In this series, I’ll demonstrate some of the web development tools I use. Today we’ll cover VirtualBox — an Open Source Virtualization product for your local machine.
Oracle VM VirtualBox (formerly Sun VirtualBox, Sun xVM VirtualBox, and Innotek VirtualBox) is a free and open-source hosted hypervisor for x86 computers and is under development by Oracle Corporation. VirtualBox may be installed on a number of host operating systems, including Linux, macOS, Windows, Solaris, and OpenSolaris. There are also ports to FreeBSD and Genode. It supports the creation and management of guest virtual machines running versions and derivations of Windows, Linux, BSD, OS/2, Solaris, Haiku, OSx86 and others, and limited virtualization of macOS guests on Apple hardware.
In general, our application for web development is to emulate our production web server environment which is often a LAMP or WIMP stack. For our examples in this series, we’re going to look at the most popular, the LAMP stack (Linux, Apache, MySQL, and PHP).
The installation and setup of VirtualBox are very simple:
- Verify that you have a supported host operating system – that is, the desktop operating system that you’re on right now. https://www.virtualbox.org/manual/UserManual.html#hostossupport
- Navigate to https://www.virtualbox.org/wiki/Downloads and download the version that is right for your host operating system.
- Host OS Specific Steps:
- For Windows installations double-click on the downloaded executable file. Select either all or partial component installation – for web development make sure the network components are also selected — USB and Python support is optional
- For Mac installations double-click on the downloaded dmg file. And follow the prompts.
- For Linux – see this link: https://www.virtualbox.org/manual/UserManual.html#install-linux-host
For most people that is just about it, you’re installed and all set with VirtualBox. The next step for most web developers will be to install Vagrant, which makes managing virtual images super easy!
In some situations, your host machines BIOS settings need to be changed because your manufacturer has turned off the required settings by default. You don’t need to worry about this unless you get an error when trying to use a virtual machine. You might get a message like:
- VT-x/AMD-V hardware acceleration is not available on your system
- This host supports Intel VT-x, but Intel VT-x is disabled
- The processor on this computer is not compatible with Hyper-V
This issue is can occur regardless of the virtualization technology you use (VMWare, XenServer, Hyper-V, etc).

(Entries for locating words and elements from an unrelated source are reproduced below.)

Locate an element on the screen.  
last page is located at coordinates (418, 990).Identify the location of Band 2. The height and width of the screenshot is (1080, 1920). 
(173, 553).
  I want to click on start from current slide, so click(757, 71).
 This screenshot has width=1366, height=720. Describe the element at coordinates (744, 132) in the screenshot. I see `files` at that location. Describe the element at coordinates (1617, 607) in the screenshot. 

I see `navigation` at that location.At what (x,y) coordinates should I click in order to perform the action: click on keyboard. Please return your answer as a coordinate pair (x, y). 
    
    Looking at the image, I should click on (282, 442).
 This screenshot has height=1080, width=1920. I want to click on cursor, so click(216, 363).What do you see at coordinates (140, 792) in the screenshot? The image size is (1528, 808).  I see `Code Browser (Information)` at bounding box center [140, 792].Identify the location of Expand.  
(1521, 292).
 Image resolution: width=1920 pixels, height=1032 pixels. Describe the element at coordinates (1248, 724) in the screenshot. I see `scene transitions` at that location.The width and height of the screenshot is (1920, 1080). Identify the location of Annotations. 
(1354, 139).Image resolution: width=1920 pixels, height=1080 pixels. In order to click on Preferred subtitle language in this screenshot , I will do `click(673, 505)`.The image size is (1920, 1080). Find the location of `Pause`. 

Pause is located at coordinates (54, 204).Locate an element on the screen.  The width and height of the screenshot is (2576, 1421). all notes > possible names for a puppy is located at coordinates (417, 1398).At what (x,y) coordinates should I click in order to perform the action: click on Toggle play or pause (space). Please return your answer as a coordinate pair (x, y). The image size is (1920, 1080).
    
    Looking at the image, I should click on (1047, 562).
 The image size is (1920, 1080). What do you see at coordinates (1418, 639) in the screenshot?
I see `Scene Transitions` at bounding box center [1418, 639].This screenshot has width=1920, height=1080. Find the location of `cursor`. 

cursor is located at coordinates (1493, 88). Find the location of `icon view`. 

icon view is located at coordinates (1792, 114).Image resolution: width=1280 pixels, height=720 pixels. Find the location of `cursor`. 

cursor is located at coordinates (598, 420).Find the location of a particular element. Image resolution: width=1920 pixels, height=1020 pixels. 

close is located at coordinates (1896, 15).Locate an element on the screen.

How to configure Intel-VT or AMD-V:
- Reboot the computer and open the system’s BIOS menu. Depending on the manufacturer, this is done by pressing the delete key, the F1 key or the F2 key.
- Open the Processor submenu (also may be listed under CPI, Chipset, or Configuration)
- Enable Virtualization, Intel-VT, or AMD-V. You may also see Virtualization Extensions, Vanderpool, Intel VTd, AMD IOMMU, if the options are available.
- Select Save & Exit.
You should be now all set, reboot into your host operating system and try again.
Version Disclosure: This document was written while the current version of virtual box is 6.0.4 – different versions might be slightly different.